→ **Teks**:
▼▼▼
Dalam sejarah peristiwa – peristiwa besar dunia selalu kaum muda lah yang menjadi aktor utamanya, atau paling tidak menjadi aktor protagonisnya (walau ada juga yg menjadi aktor antagonis, yang jelas tidak ada yang berperan sebagai aktor figuran), kaum muda dan mahasiswa selalu menjadi motor penggerak perubahan. Lihatlah peristiwa penaklukan Konstantinopel oleh Muhammad Al Fatih dilakukan saat usianya masih 20-an tahun, Muhammad Darwisy (Ahmad Dahlan) mendirikan Persyarikatan Muhammadiyah juga dalam rentang usia yang relatif sama. Dalam sejarah bangsa kita, kaum muda dan mahasiswa lah yang ada di balik peristiwa bersejarah tahun ’66 dan ’98 dan banyak peristiwa lainnya.
▲▲▲
→ **Baris data**:
▼▼▼
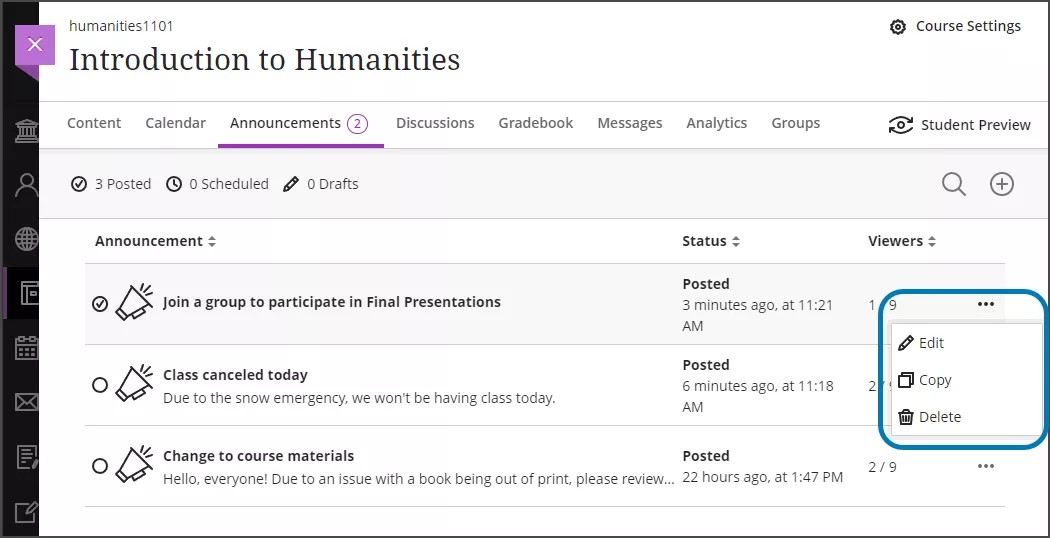Open the messages envelope sidebar icon
This screenshot has width=1050, height=538.
pos(27,402)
▲▲▲
→ **Petunjuk**:
A - Menurut teks, siapa yang menaklukkan Konstantinopel?
B - Sunting seluruh bagian teks dari "Dalam sejarah peristiwa" hingga "banyak peristiwa lainnya." dengan mengganti "motor penggerak" menjadi "penggerak utama".

→ **Jawaban per tugas**:
A - Muhammad Al Fatih, saat usianya masih 20-an tahun.

B -
Dalam sejarah peristiwa – peristiwa besar dunia selalu kaum muda lah yang menjadi aktor utamanya, atau paling tidak menjadi aktor protagonisnya (walau ada juga yg menjadi aktor antagonis, yang jelas tidak ada yang berperan sebagai aktor figuran), kaum muda dan mahasiswa selalu menjadi penggerak utama perubahan. Lihatlah peristiwa penaklukan Konstantinopel oleh Muhammad Al Fatih dilakukan saat usianya masih 20-an tahun, Muhammad Darwisy (Ahmad Dahlan) mendirikan Persyarikatan Muhammadiyah juga dalam rentang usia yang relatif sama. Dalam sejarah bangsa kita, kaum muda dan mahasiswa lah yang ada di balik peristiwa bersejarah tahun ’66 dan ’98 dan banyak peristiwa lainnya.